Up in vapor: E-cigarettes could be banned from bars, work this week

“Lighting” up in restaurants, bars or at work could be banned in Philadelphia this week. Credit: Charles Mostoller/Metro

Either way, the air may clear on Thursday.

Electronic cigarette smokers could find out this week whether their devices will be allowed inside bars and restaurants, or if they will be forced to take them outside.

The City Council will vote on a bill that would tack the electronic devices onto the existing smoke-free law, and add another bill that would ban the sale of e-cigarette devices and supplies to minors.

Electronic cigarettes are battery-powered devices that burn a nicotine-based liquid that is vaporized and then inhaled. While electronic cigarettes are not a tobacco-based product, they do contain the stimulant nicotine.

Since the Food and Drug Administration has not yet regulated the product, the contents of the liquid are still questionable, said City Councilman Bill Greenlee, who is the main sponsor of the bills.

Without the proper regulation, e-cigarettes are a public health matter, he added.

“We don’t think it’s right [to let users to smoke them indoors] given that there are still a lot of questions about what this product emits,” he said. “There are all kind of guesses as to what goes into these things, but there are no documented facts about what products are in the vapor.

“I think what we’re talking about here is erring on the side of caution,” he added.

Jason Healy, president of e-cigarette company blu eCigs, argues that his devices emit no tobacco smoke, ash, tar or smell.

He conceded that it is partly true that nicotine does form the addiction to tobacco products, “but if it was the entire picture, then we would have an issue out here with gums and patches, which, by the way, deliver far more nicotine than even a cigarette.”

“So, it’s the whole ecosystem of smoking that is the equation,” he said.

Greenlee admitted that these devices are not as dangerous as tobacco.”Because we don’t have the proof of that,” he said. “But, we would certainly say there are enough alarms to say there could be some problems here.”

Healy said that, as was the case in other cities such as New York and Los Angeles, city officials are making decisions with “little to no information.”

“And they’re basing these theories on conjecture and theory,” he said. “As everyone knows there is a real idealogical hatred of smoking, and because e-cigs appear to do that they get lumped into the same basket. But regardless, if God himself came down and said e-cigs are good, some people will just turn off.”

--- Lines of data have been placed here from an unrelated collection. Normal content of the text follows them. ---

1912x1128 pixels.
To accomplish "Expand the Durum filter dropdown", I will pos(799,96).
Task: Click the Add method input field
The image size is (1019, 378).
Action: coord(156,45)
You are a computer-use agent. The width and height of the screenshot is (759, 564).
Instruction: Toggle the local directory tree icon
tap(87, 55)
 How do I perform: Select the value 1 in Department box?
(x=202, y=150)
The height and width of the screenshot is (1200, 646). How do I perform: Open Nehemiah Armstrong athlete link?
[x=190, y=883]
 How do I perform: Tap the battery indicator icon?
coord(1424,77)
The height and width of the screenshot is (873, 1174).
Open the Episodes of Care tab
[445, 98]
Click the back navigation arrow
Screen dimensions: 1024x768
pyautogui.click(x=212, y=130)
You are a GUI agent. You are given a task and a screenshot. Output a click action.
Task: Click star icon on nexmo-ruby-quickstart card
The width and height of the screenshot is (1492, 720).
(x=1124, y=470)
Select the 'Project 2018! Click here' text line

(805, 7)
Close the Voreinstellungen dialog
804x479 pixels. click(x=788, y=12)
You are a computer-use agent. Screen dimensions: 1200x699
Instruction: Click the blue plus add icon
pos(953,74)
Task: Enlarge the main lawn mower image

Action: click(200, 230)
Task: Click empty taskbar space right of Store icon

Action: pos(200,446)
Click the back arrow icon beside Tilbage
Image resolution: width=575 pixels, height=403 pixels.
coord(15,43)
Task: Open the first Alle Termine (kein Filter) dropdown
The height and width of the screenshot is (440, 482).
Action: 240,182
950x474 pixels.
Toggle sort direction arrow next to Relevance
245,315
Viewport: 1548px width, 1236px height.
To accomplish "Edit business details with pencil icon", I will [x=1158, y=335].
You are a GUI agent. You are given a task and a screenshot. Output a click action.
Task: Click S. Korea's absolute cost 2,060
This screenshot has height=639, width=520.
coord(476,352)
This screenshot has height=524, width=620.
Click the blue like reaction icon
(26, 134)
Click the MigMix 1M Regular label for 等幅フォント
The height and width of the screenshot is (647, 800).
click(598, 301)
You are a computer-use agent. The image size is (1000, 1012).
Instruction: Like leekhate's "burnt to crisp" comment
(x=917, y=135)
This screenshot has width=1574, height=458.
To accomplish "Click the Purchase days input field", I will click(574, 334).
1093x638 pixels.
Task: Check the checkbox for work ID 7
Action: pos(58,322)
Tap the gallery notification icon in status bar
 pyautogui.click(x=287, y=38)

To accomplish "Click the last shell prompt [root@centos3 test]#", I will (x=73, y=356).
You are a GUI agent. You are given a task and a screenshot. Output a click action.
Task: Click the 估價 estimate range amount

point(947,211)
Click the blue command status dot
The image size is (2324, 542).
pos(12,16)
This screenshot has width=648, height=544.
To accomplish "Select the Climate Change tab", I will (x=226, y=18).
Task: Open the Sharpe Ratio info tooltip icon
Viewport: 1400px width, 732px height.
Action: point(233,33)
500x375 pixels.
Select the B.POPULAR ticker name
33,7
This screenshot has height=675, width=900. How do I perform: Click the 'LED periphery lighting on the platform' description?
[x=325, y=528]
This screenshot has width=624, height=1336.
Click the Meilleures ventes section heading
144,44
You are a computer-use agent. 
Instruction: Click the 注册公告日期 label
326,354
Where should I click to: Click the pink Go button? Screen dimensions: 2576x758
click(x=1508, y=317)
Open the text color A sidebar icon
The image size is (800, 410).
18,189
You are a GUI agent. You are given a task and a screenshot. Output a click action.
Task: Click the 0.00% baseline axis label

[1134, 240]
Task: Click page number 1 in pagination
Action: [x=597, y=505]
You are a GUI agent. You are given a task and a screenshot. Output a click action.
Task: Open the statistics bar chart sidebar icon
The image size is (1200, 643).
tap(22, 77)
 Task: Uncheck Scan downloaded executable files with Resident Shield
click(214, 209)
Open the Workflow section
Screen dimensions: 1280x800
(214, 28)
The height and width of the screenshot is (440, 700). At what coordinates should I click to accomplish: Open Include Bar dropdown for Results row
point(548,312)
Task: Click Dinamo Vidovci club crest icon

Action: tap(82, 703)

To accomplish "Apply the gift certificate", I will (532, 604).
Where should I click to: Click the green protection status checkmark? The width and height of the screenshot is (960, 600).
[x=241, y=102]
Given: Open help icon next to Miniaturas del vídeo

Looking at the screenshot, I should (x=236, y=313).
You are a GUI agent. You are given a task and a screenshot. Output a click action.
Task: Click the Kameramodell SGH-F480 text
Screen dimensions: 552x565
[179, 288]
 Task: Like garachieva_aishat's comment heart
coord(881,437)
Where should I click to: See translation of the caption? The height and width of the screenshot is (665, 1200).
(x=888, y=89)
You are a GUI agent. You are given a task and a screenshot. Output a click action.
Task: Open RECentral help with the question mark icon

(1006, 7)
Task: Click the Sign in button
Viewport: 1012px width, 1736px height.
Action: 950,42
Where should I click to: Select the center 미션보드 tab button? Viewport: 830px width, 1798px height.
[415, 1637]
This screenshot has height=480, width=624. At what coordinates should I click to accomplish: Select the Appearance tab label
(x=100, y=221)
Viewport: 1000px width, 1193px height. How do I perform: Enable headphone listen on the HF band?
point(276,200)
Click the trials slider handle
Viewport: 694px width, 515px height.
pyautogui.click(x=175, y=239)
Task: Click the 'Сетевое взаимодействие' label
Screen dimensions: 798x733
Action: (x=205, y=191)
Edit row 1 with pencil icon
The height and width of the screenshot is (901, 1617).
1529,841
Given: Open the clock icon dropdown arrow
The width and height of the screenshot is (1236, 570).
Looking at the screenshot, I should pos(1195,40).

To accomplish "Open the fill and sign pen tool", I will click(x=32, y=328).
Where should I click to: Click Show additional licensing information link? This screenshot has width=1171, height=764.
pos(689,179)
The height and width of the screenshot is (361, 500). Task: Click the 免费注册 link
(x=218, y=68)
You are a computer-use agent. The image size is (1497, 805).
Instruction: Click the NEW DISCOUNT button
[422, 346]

Healy called e-cigs a sheep in wolf’s clothing.

“We look and act like a cigarette, but we’re not,” he said. “But it’s also the same aspects of the product that’s what makes it successful.”

The smoke-free ban went into effect in 2007. Labeled the Clean Indoor Air Worker Protection Law, the bill banned smoking in workplaces, restaurants and bars as well as outdoor seating areas and patios at these locations, and within 20 feet of commercial building entrances.

The only exceptions are neighborhood bars that make a majority of their sales from booze.

Chris Mullins, owner of McGillin’s Olde Ale House in Center City, said he rarely sees people smoking e-cigs at the bar —maybe one or two on weekends.

“It’s so different from cigarette smoke,” he said. “It doesn’t smell. As far as we know, it’s not harmful to people. It doesn’t bother anybody. It seems like an odd thing to enact. If people think it’s a gateway to smoking real cigarettes, then I can understand that. But, there’s no second-hand vapor.”

Banned in other states

  • The three largest cities in the United States — New York, Los Angeles and Chicago — have all enacted specific bans on the devices.
  • About 25 states have banned the sale to minors.
  • A statewide bill for Pennsylvania is working its way through the state legislature in Harrisburg.